Babies are physically affected by the stress level of their mother during pregnancy. It has been previously found that adversity in the womb enhances or hampers offspring development and performance.
Researchers from The Universities of New Mexico and Göttingen, as well as the German Primate Center, have now proposed a hypothesis that largely predicts why there are highly variable patterns in the growth rates of disadvantaged offspring across 719 studies on 21 mammal species.
"The idea is that prenatal stress affects offspring in two different ways depending on the timing of the stressor during pregnancy -- yielding different outcomes before birth, after birth, and after weaning" says Andreas Berghänel, an evolutionary anthropologist at The University of New Mexico and lead author of the study.
For example, prenatal maternal stress late in gestation causes mothers to invest less energy in their offspring, which leads to slower growth in the womb and during infancy. Once the baby has reached nutritional independence, however, they are no longer affected directly by their mother's provisioning, and consequently grow at the same rate as non-disadvantaged offspring. Thus, maternal stress late in gestation leads to slow growth during dependent phases but doesn't affect growth later.
By contrast, prenatal maternal stress early in gestation additionally causes the fetus to be entirely reprogrammed to deal with a reduced life expectancy. To "make the best of a bad job," the early challenged offspring switches to an accelerated pace of life and grows and matures faster than unchallenged offspring to ensure that it reproduces before it dies.
Once set on the fast track, the offspring under early prenatal maternal stress remain on this trajectory even after weaning and therefore overshoot the usual body size for age throughout development.

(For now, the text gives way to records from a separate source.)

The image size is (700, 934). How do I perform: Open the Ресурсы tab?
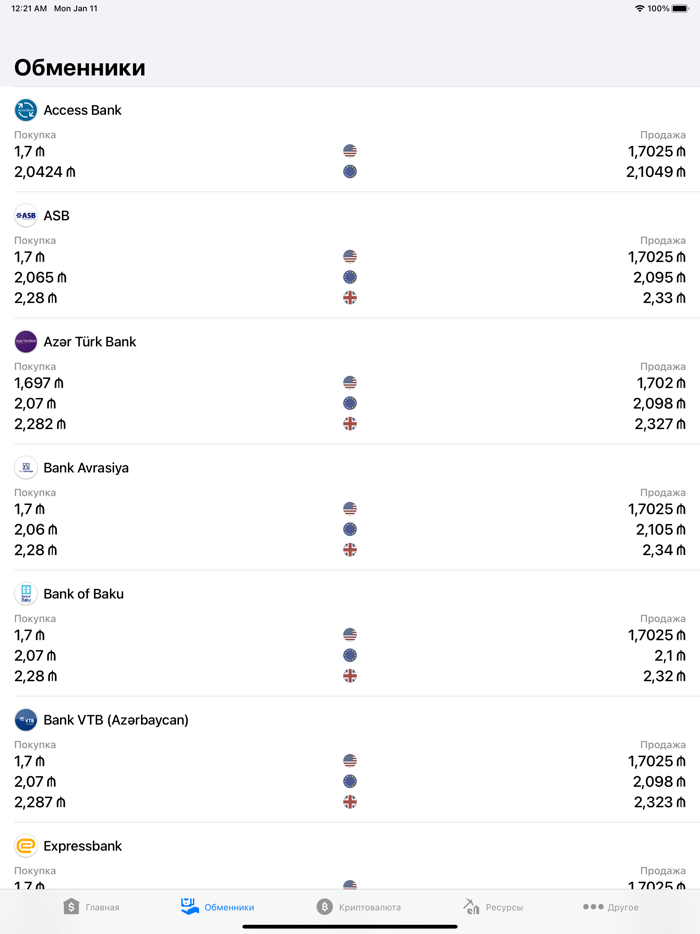tap(493, 907)
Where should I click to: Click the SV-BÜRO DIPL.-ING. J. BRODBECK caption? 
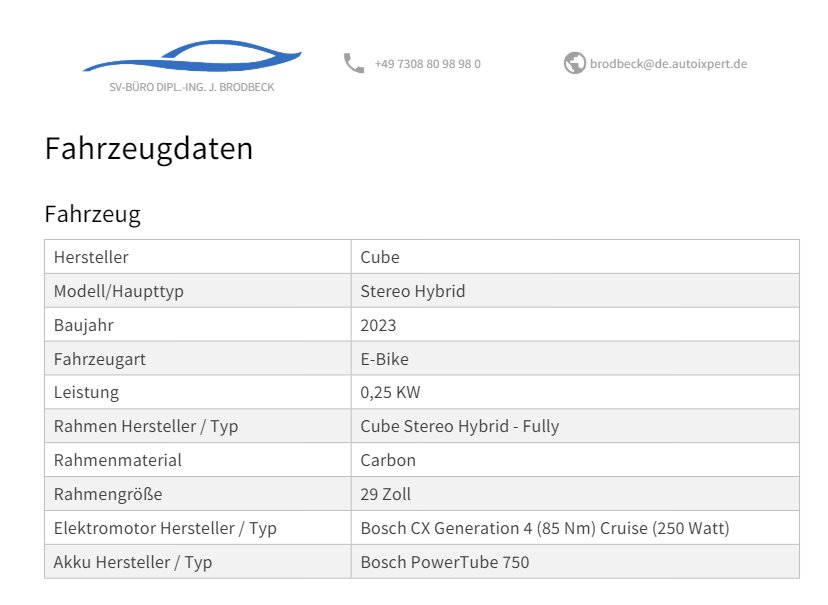click(192, 87)
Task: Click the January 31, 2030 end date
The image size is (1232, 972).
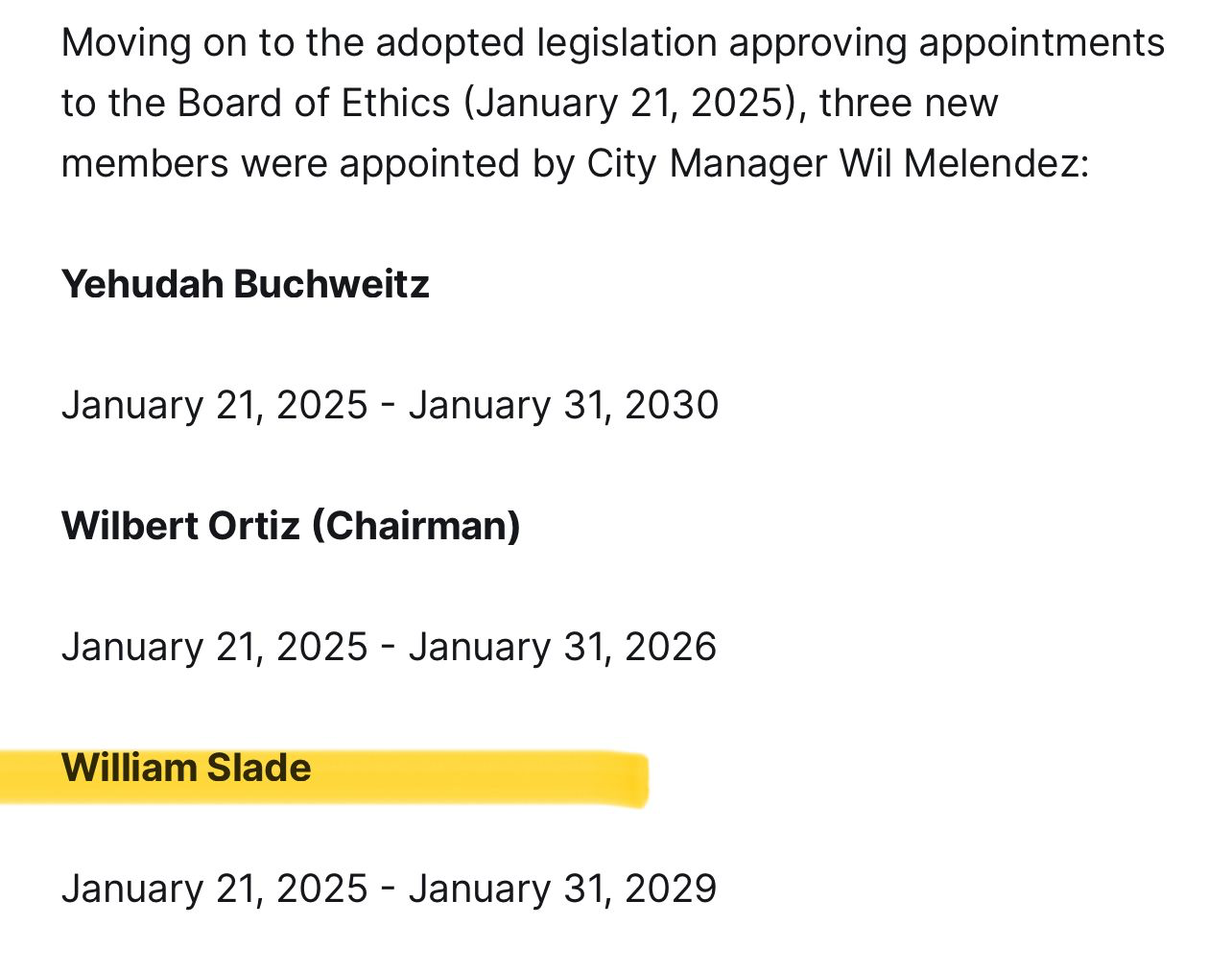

"These new results may bear some translational value for understanding why girls start their menstrual cycles earlier in poorer neighborhoods." In combination, an infant's acceleration of their developmental processes together with a deceleration due to reduced maternal investment could then cancel each other out during phases of intense maternal investment--gestation and lactation. It is not until the infant is nutritionally independent that the programming effects become clear.
This new comparative study finds all of these predictions are supported by a large sample of studies that each measured the effects of prenatal stress on offspring size and growth compared to an unchallenged control group.
"We found that stress during late gestation reduces offspring growth during dependence, resulting in a reduced body size throughout development, whereas stress during early gestation results in largely unaffected growth rates during dependence but accelerated growth and increased size after weaning," says Berghänel.
All stressors seem to have the same effect, and the results are stable across a variety of experiments. Whether mothers were exposed directly to stressors via food restriction or other adversities or were experimentally manipulated to increase their "stress hormones" for example, cortisol, the patterns of offspring growth across developmental stage relative to the timing of the stressor remained the same.
These new results may bear some translational value for understanding why girls start their menstrual cycles earlier in poorer neighborhoods, why teenage pregnancies are more frequent in disadvantaged families, and why adverse conditions during early development, particularly in formula-fed children, often lead to obesity and other metabolic health problems later in life.
Maternal stress during gestation causes numerous effects on infant physiology that extend well into adulthood. Empirical tests of this hypothesis across mammals suggest that the timing of the stressor during gestation and a simultaneous consideration of maternal investment and adaptive growth plasticity effects are crucial for a full comprehension of prenatal stress effects on offspring growth. The results support an adaptive life history perspective on maternal effects that is relevant for evolutionary biology, medicine, and psychology.